On prévoit lutter contre le chômage sans création dans nos écoles des filières de formation en adéquation avec les besoins exprimées par la société. Dans un pays où les politiques gouvernementales et l’inventivité des hommes d’affaires ne sont pas pas reposées dans la transformation des matières premières mais plutôt dans l’importation massive des produits finis, exportant de fait ses emplois et sa richesse vers les nations fabricantes, que peut-on attendre de mieux ?

On construit un port en eau profonde dans une ville en périphérie des grandes agglomérations sans penser à une route convenable permettant d’y accéder, … Les exemples sont légion.

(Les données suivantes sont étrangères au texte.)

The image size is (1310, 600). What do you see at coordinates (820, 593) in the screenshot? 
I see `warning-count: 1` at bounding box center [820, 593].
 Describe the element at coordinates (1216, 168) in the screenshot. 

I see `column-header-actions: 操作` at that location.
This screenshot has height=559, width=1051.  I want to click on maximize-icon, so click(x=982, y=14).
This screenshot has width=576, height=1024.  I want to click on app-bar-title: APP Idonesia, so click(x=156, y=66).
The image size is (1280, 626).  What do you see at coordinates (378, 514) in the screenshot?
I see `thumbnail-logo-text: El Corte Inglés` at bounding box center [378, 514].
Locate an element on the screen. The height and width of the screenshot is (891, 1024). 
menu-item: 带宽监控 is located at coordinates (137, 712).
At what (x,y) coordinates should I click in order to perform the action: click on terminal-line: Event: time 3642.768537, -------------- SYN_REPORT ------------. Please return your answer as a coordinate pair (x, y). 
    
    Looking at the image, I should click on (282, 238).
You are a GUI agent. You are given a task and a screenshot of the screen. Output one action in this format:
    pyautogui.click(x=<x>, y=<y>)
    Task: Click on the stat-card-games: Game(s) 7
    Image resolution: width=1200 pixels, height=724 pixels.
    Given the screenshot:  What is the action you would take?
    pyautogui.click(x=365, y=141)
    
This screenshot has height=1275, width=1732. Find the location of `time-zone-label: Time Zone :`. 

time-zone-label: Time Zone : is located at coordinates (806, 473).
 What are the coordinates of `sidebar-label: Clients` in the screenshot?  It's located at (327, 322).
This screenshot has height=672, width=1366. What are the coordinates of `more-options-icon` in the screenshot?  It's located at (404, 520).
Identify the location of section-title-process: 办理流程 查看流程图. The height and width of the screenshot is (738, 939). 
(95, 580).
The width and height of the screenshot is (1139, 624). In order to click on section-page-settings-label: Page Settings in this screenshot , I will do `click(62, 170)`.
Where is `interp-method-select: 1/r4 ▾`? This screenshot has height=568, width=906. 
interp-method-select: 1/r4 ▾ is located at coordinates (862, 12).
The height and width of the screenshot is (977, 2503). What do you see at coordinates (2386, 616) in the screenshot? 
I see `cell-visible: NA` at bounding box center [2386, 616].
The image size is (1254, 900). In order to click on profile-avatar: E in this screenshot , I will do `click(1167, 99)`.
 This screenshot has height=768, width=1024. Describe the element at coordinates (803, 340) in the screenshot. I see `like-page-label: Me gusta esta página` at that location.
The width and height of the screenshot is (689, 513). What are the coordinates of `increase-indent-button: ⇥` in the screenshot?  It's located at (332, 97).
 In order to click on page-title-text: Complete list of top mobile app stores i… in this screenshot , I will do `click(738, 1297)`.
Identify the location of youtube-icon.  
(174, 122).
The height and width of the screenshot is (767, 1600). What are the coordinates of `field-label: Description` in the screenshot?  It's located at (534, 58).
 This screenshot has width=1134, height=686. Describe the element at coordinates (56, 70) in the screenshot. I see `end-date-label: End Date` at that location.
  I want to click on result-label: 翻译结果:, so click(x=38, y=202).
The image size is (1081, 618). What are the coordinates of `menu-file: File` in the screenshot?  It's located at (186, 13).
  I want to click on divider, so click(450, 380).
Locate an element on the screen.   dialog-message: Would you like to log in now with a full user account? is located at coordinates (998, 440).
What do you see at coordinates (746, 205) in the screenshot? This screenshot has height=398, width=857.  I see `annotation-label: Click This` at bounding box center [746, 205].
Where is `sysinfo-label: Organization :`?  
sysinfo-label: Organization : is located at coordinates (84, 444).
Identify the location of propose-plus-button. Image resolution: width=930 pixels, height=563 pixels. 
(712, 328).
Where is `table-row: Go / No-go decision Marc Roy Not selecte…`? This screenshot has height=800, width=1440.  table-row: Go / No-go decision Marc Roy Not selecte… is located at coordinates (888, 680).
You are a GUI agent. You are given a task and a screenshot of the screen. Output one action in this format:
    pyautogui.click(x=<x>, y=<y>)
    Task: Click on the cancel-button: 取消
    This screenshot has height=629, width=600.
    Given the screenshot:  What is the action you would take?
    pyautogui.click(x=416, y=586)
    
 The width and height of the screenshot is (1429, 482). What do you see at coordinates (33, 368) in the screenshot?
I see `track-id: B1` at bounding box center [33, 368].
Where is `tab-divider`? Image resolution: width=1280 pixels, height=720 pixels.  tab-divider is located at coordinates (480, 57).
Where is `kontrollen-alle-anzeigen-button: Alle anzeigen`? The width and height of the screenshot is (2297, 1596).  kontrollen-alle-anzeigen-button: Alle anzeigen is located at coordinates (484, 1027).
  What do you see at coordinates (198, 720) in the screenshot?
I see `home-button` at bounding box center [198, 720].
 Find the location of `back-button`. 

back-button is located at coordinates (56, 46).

Sans priorité claire nous avons l’impression de vivre une navigation à vue. Bref, de nous diriger vers un épais brouillard dans lequel chaque pas est incertain et le risque ne nous perdre est assez élevé. Et notre pays en a la palme d’or en la matière.

Sauf que, cette façon de faire entraîne des décisions réactives face aux urgences plutôt que des politiques proactives permettant d’anticiper sur les besoins, les problèmes et d’agir en conséquence. Ainsi, nous empêcher à courir après le temps et éviter les situations tels que la construction d’une route à la va-vite à quelques heures de l’arrivée du Pape ou d’un grand évènement en vue, la mobilisation des camions citernes pour distribuer de l’eau potable aux populations de la ville de Yaoundé après la rupture soudaine d’un tuyau d’alimentation du réseau.

Ceci accroît non seulement le stress mais aussi la frustration lorsque nous constatons que malgré nos efforts, nous ne progressons pas de manière significative.

Qu’est ce qui empêche les responsables municipaux de Yaoundé ou de Douala de maintenir la ville propre de manière permanente pour qu’on attende seulement un rendez-vous important pour la nettoyer ? Devons-nous attendre la visite d’un étranger, grand soit-il, pour penser à balayer notre maison ? En somme, qu’est-ce qui interdit à nos autorités d’avoir une posture réactive en prévision aux réalisations et aux évènements futures ?

L’absence de priorités engendre confusion et indécision, et conduit à une utilisation inefficace du temps. Cela demande d’apprendre à anticiper. D’identifier les problèmes, évaluer leur probabilité et leur gravité, puis définir en fonction les plans d’action. Seules démarches, quoi qu’on dise, nous permettent d’être dans les délais. D’éviter, en fin de compte, de subir les évènements et d’être dans l’urgence.